EXERCISE OBJECTIVE: The answer should match the entries below word for word, minus their pictures.
++++++++++++++++++++
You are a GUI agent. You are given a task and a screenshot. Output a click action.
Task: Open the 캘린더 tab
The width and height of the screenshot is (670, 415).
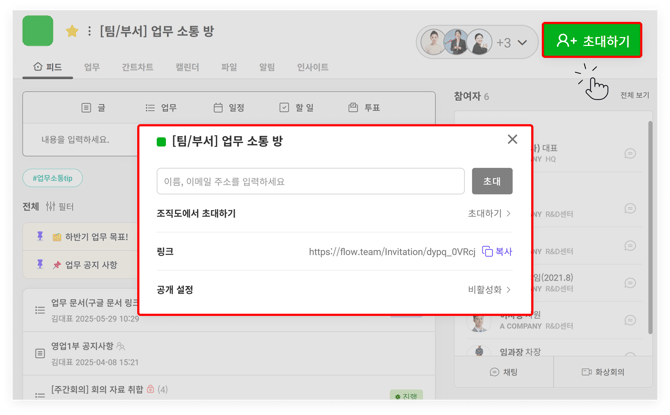187,68
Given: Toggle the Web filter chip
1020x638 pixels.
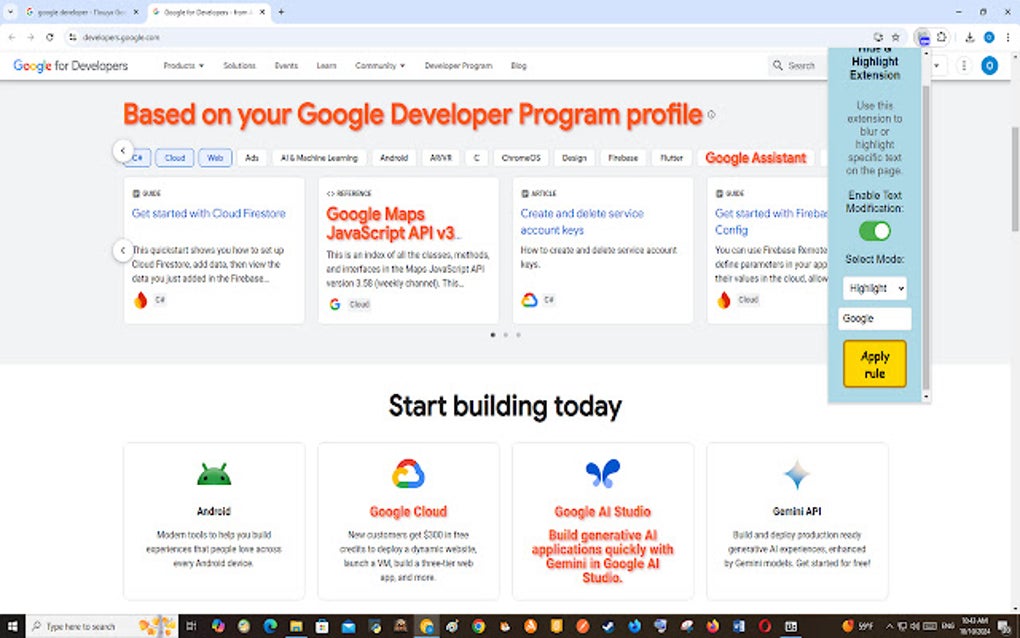Looking at the screenshot, I should point(215,157).
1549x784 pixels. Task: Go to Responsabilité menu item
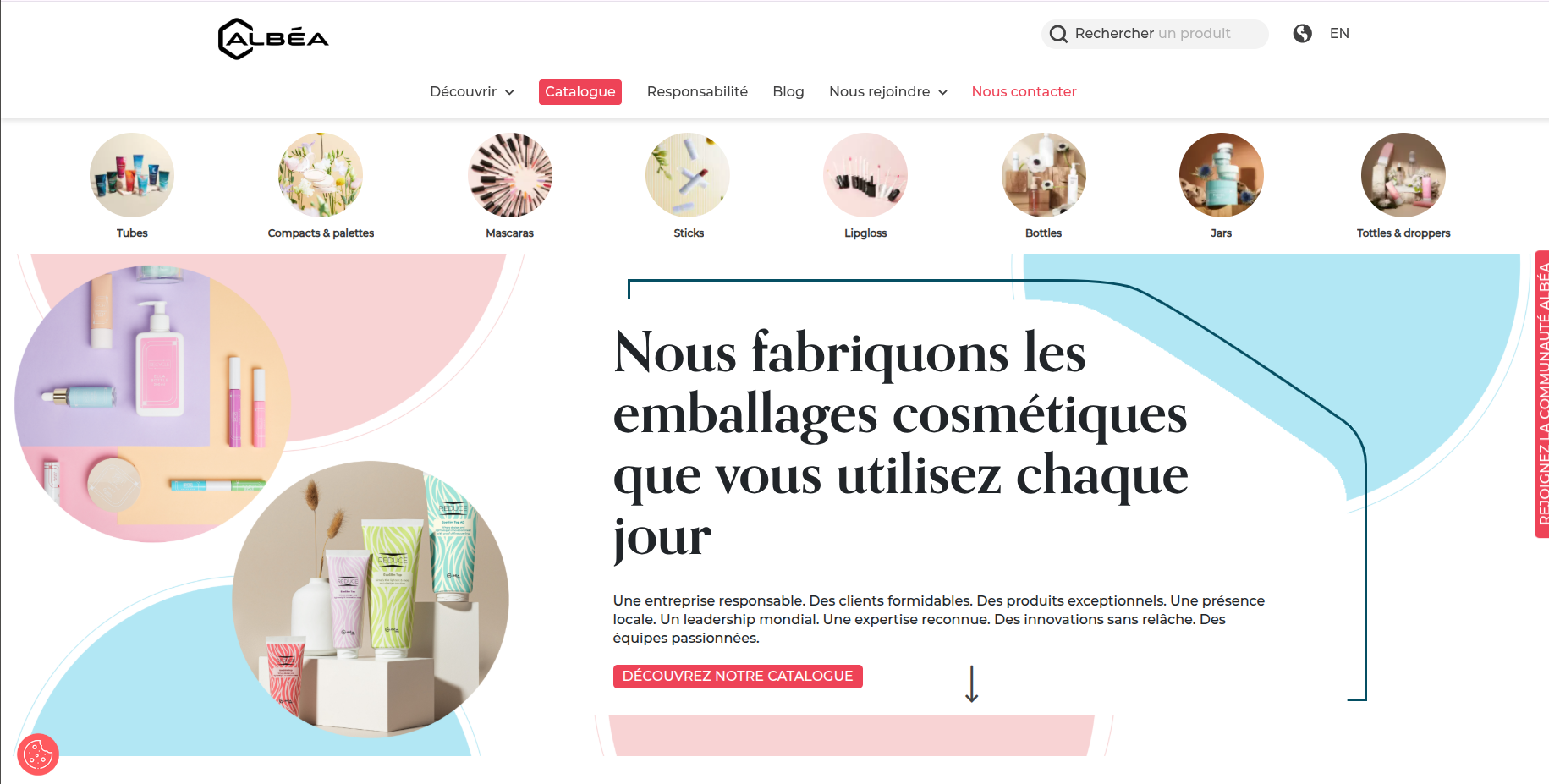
++++++++++++++++++++
SOLUTION TO THE EXERCISE:
You are a GUI agent. You are given a task and a screenshot. Output a click action.
Task: Open the 캘린더 tab
The width and height of the screenshot is (670, 415).
187,68
Given: Toggle the Web filter chip
1020x638 pixels.
Looking at the screenshot, I should point(215,157).
1549x784 pixels. Task: Go to Responsabilité menu item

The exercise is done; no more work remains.